The major message of the current study is principally conveyed by the finding that prevalence of early postpartum glucose abnormality is not negligible and reaches 16.7% during the first year post-delivery. Furthermore, by annotation of current GDM diagnostic criteria it appears possible to yield extra information not only on obstetrical and neonatal but also maternal metabolic risks. Apparently, currently practiced simple dichotomization of the mid-trimester oGTT into physiological and pathological reduces information gained from a standard routine well accessible test. Modification of the criteria with the complex view (e.g. dual set of cut-offs) of both obstetrical/neonatal and future metabolic risk could help to identify high risk population to be followed immediately postpartum at no additional cost on top of routine antenatal care. The documented efficiency of early diagnosis and lifestyle or pharmacological intervention on prevention or postponing diabetes development is a powerful argument for further development of risk-based model. Subsequent long-term health care economic benefits represent significant added value of the proposed approach.

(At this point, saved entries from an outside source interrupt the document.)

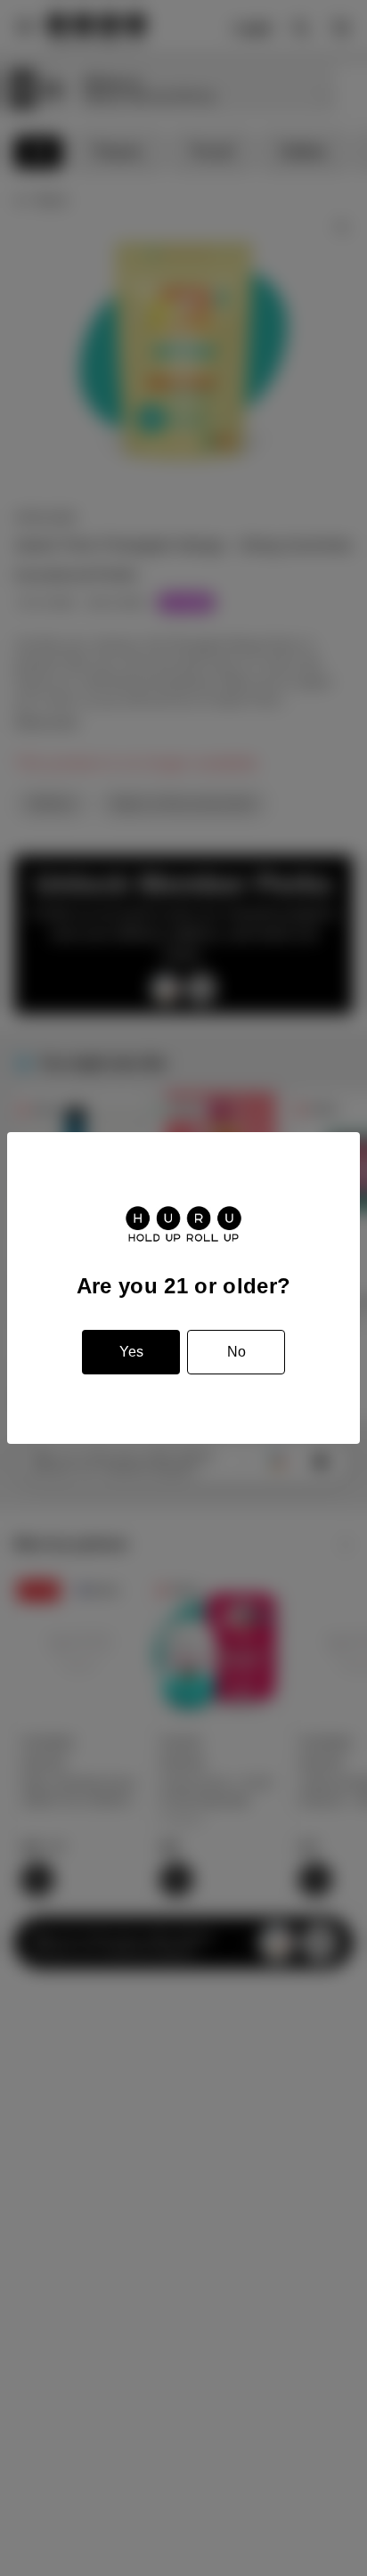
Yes (131, 1351)
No (236, 1351)
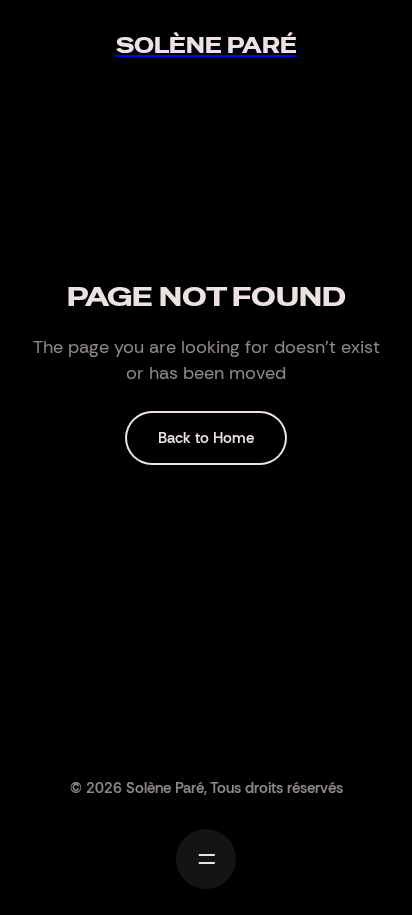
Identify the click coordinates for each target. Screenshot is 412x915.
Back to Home (206, 438)
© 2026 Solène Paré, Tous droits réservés (206, 788)
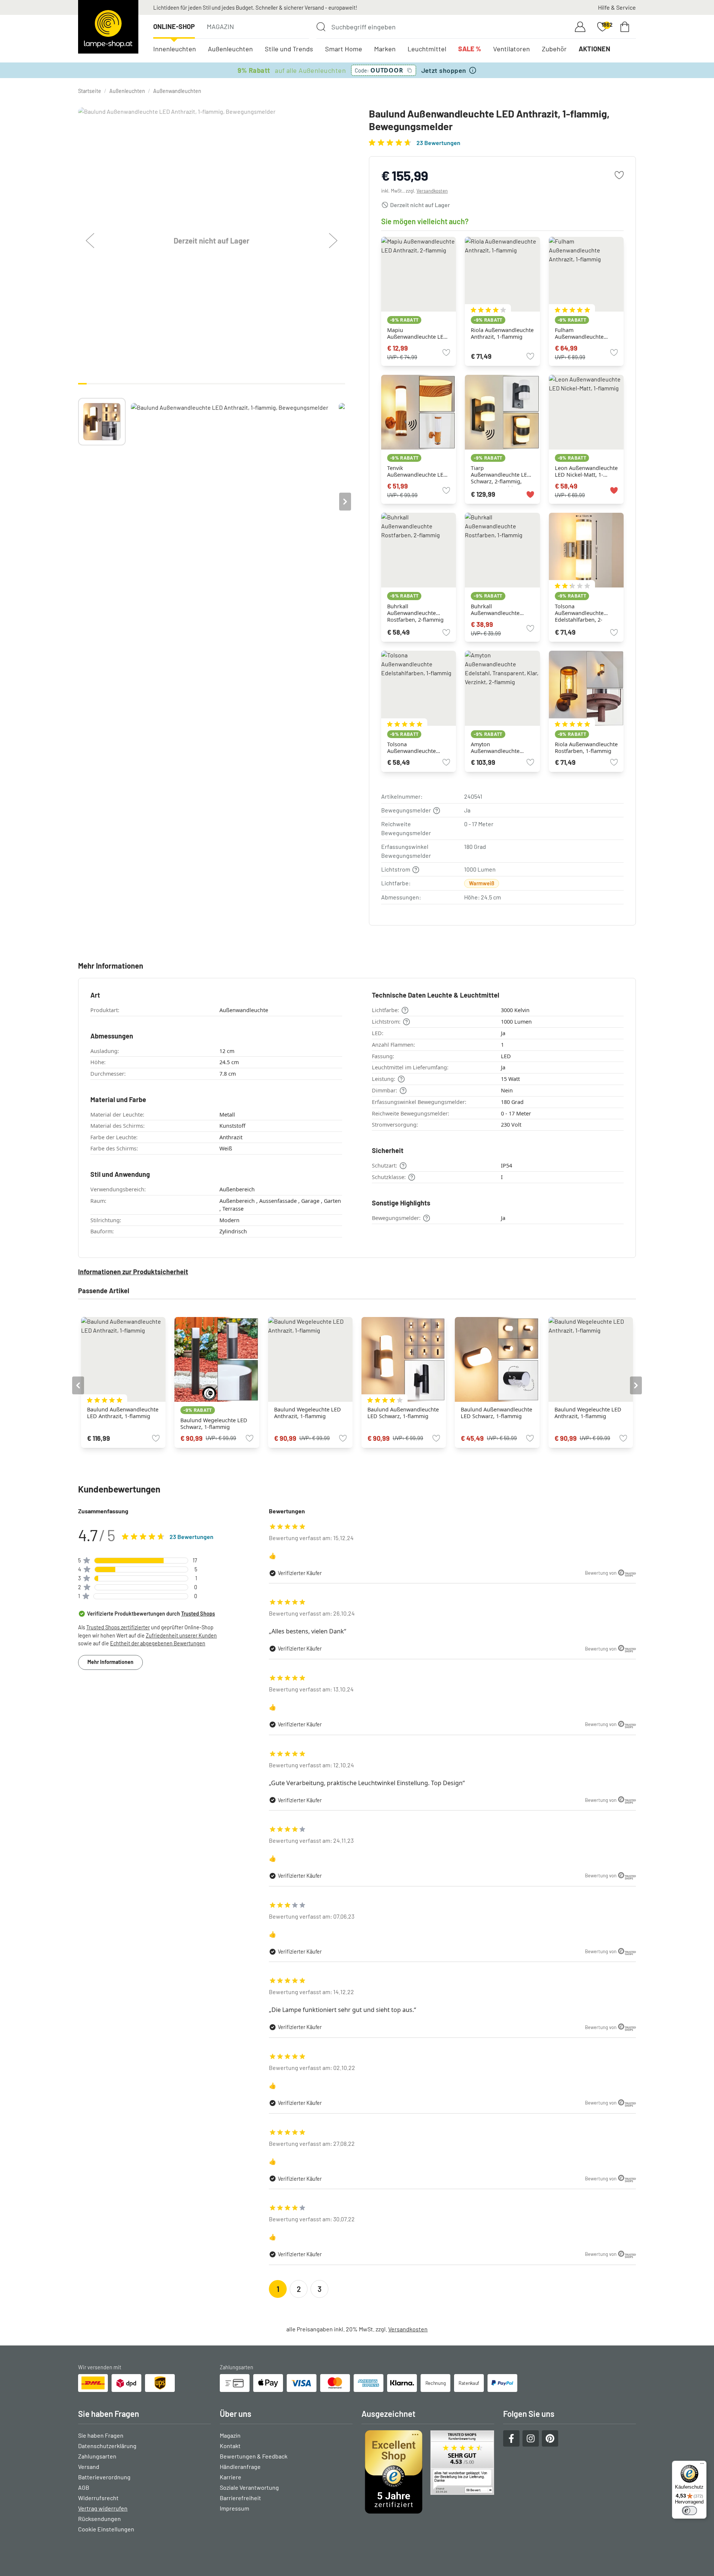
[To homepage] (108, 27)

In conclusion, parameters of glucose metabolism measured during 24-28th week of pregnancy fulfilling criteria of GDM diagnosis exhibited highly statistically significant differences between women with and without persistent postpartum glucose metabolism abnormality and conferred significant predictive potential for early postpartum glucose abnormality. Considering generally low-compliance of GDM women in postpartum screening, risk-based stratification of GDM population could improve efficiency of the screening for diabetes after the delivery and decrease the burden of its metabolic and cardiovascular consequences in this high-risk population. IADPSG criteria recommended by Czech Diabetes Society (and in many other countries in Europe) seem to optimally capture both perinatal and maternal metabolic risks and are therefore medically and economically justified.